RECORDS FOR THE EXERCISE:
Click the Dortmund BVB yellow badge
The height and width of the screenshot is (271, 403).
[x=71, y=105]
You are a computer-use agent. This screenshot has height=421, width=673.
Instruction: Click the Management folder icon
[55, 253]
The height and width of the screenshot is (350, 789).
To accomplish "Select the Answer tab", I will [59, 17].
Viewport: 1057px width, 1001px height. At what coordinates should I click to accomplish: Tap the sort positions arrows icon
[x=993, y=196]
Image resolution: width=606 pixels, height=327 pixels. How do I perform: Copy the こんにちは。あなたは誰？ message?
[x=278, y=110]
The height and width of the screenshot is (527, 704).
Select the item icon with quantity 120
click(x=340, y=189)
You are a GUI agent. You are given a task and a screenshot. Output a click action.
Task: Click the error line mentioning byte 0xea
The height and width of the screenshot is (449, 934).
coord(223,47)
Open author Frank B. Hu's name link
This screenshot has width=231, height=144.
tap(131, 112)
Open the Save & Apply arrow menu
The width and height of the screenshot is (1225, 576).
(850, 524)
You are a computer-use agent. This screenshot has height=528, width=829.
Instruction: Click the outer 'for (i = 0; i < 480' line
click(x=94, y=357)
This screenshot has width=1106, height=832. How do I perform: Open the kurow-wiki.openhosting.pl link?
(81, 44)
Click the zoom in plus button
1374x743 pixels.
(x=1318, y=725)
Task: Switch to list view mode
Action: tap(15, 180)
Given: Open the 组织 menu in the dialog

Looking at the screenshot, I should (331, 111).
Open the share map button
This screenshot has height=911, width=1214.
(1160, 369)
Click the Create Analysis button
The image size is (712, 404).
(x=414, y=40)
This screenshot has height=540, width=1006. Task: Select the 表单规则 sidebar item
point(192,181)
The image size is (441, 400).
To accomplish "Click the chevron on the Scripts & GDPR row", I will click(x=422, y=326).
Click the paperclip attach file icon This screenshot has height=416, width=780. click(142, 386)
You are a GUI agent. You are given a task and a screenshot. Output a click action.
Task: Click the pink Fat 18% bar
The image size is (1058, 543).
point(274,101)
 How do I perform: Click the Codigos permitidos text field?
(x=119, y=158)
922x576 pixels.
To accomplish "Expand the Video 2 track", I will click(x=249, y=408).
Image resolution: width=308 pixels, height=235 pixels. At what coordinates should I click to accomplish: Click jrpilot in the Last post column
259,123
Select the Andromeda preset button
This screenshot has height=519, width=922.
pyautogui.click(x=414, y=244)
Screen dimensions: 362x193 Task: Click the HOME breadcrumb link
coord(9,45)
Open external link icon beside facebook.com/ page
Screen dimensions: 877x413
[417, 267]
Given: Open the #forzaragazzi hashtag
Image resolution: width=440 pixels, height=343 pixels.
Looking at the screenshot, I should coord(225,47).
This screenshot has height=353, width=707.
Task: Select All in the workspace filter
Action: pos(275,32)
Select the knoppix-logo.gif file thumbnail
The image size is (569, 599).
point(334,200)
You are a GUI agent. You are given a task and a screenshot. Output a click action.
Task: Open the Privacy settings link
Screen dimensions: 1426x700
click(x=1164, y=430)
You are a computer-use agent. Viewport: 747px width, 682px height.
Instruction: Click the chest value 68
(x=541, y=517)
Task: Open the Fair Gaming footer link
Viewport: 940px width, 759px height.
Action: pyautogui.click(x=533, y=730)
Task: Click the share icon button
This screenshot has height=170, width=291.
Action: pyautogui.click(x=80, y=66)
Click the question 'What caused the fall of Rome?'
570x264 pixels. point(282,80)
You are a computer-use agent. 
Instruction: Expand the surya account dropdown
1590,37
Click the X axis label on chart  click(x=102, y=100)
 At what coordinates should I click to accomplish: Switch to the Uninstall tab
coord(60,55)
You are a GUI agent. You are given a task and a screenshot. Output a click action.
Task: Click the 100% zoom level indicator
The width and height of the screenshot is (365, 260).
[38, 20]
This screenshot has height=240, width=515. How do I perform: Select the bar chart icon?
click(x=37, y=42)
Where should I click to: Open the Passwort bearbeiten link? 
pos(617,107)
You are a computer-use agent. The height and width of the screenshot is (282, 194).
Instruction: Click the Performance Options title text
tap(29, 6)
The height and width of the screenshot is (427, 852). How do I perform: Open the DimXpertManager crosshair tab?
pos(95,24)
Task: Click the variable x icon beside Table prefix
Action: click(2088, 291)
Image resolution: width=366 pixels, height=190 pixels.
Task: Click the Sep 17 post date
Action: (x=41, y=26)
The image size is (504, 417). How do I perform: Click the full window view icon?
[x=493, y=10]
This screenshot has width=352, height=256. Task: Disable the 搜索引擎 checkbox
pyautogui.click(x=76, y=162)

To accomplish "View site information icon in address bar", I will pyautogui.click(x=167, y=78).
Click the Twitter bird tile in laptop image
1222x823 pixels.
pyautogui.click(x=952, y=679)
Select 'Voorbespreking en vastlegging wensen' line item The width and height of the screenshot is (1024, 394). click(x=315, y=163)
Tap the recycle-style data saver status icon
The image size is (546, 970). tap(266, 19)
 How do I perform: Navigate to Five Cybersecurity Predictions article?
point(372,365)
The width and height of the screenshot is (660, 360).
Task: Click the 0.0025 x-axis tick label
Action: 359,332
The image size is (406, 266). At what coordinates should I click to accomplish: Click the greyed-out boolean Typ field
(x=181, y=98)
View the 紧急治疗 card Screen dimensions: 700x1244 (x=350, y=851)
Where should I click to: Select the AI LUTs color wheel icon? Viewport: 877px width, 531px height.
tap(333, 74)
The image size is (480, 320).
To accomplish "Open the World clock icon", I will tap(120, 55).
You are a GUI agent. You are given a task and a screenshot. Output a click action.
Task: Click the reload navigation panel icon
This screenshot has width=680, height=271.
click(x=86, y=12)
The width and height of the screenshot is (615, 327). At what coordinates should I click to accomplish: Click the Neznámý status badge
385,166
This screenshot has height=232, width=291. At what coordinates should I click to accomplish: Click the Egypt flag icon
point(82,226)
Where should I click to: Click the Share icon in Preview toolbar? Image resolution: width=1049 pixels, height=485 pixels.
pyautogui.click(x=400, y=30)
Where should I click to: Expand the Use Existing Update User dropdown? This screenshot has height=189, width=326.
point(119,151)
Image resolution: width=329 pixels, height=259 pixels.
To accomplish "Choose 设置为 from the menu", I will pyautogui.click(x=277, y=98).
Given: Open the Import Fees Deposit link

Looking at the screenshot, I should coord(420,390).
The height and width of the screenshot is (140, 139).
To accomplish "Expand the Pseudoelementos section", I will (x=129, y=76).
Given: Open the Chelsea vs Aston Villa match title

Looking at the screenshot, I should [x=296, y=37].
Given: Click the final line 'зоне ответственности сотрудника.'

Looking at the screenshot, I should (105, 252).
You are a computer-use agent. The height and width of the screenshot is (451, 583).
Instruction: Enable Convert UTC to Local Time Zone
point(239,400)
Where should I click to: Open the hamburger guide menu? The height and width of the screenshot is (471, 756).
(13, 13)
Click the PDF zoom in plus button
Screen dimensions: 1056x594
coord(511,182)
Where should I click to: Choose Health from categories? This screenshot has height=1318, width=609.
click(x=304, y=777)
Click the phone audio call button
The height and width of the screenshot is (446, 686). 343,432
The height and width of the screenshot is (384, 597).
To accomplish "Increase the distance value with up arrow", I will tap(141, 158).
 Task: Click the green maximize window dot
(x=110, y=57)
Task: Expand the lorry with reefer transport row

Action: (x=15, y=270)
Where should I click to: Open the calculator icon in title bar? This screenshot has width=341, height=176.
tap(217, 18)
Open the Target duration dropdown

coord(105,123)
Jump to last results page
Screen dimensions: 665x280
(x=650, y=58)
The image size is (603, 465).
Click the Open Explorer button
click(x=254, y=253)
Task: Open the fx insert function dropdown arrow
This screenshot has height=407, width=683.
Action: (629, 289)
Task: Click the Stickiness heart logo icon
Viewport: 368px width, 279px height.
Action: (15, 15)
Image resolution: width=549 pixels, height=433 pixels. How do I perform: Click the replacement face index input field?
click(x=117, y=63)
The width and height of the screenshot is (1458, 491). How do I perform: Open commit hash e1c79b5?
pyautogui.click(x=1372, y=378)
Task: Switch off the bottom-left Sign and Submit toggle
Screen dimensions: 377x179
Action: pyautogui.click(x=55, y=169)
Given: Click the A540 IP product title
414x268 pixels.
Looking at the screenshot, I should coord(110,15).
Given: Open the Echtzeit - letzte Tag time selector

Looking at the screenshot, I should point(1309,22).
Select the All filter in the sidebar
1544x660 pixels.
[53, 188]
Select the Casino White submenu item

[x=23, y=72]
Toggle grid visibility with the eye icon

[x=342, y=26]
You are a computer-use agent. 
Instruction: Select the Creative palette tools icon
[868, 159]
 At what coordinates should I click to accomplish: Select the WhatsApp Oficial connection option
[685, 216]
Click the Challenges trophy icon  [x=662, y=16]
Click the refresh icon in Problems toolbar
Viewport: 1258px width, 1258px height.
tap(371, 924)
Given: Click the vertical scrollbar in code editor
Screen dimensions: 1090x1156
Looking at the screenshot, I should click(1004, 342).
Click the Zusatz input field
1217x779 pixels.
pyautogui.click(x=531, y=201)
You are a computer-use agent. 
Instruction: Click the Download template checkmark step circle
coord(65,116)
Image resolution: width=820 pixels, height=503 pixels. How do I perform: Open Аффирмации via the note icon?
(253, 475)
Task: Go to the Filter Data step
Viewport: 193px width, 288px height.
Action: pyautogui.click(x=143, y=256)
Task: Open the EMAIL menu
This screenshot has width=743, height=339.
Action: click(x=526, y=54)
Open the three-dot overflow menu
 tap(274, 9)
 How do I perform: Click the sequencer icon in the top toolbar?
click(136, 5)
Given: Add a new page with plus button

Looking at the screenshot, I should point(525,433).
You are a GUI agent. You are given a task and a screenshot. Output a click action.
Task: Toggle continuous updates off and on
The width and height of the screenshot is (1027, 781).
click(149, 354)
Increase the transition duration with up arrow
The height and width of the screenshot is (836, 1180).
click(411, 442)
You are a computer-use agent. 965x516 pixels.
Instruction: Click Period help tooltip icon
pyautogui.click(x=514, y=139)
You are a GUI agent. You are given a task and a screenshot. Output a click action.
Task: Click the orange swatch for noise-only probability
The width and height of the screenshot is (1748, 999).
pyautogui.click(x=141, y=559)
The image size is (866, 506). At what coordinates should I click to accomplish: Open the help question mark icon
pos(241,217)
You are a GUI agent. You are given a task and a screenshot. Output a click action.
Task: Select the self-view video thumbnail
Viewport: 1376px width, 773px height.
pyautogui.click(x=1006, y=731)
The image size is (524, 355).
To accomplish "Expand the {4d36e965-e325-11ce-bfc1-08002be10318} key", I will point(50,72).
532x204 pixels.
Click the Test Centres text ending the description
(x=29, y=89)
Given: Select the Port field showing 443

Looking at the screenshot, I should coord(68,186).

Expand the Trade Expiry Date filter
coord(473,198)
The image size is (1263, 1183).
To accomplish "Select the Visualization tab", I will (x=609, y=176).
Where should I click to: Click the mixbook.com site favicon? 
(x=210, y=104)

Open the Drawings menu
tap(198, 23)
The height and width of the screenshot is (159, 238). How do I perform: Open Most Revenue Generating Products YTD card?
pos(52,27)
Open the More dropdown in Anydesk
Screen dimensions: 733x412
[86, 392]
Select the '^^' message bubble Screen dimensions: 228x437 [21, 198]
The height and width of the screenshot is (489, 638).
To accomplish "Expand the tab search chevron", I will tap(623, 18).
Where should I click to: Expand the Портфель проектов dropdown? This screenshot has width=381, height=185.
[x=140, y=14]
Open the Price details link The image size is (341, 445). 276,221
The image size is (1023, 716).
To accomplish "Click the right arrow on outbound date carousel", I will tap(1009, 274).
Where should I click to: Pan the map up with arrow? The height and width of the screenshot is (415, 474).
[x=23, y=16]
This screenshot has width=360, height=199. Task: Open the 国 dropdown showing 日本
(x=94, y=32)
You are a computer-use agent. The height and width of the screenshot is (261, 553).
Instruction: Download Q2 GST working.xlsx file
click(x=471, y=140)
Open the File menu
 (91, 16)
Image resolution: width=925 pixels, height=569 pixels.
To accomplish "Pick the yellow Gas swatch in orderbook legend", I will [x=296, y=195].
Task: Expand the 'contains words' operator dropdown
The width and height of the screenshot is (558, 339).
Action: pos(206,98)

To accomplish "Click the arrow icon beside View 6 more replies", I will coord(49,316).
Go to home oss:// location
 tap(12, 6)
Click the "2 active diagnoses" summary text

EXERCISE DIRECTIONS: Rewrite the lines from the start through the line containing "tap(131, 112)" as a two-column CSV with the header input,output. Give one row for each pair, with the wording of what to do in input and its answer in output, each in a single quoted field with line breaks replaced by spaces.

THE REPLY:
input,output
"Click the Dortmund BVB yellow badge The height and width of the screenshot is (271, 403).","[x=71, y=105]"
"You are a computer-use agent. This screenshot has height=421, width=673. Instruction: Click the Management folder icon","[55, 253]"
"The height and width of the screenshot is (350, 789). To accomplish ""Select the Answer tab"",","I will [59, 17]."
"Viewport: 1057px width, 1001px height. At what coordinates should I click to accomplish: Tap the sort positions arrows icon","[x=993, y=196]"
"Image resolution: width=606 pixels, height=327 pixels. How do I perform: Copy the こんにちは。あなたは誰？ message?","[x=278, y=110]"
"The height and width of the screenshot is (527, 704). Select the item icon with quantity 120","click(x=340, y=189)"
"You are a GUI agent. You are given a task and a screenshot. Output a click action. Task: Click the error line mentioning byte 0xea The height and width of the screenshot is (449, 934).","coord(223,47)"
"Open author Frank B. Hu's name link This screenshot has width=231, height=144.","tap(131, 112)"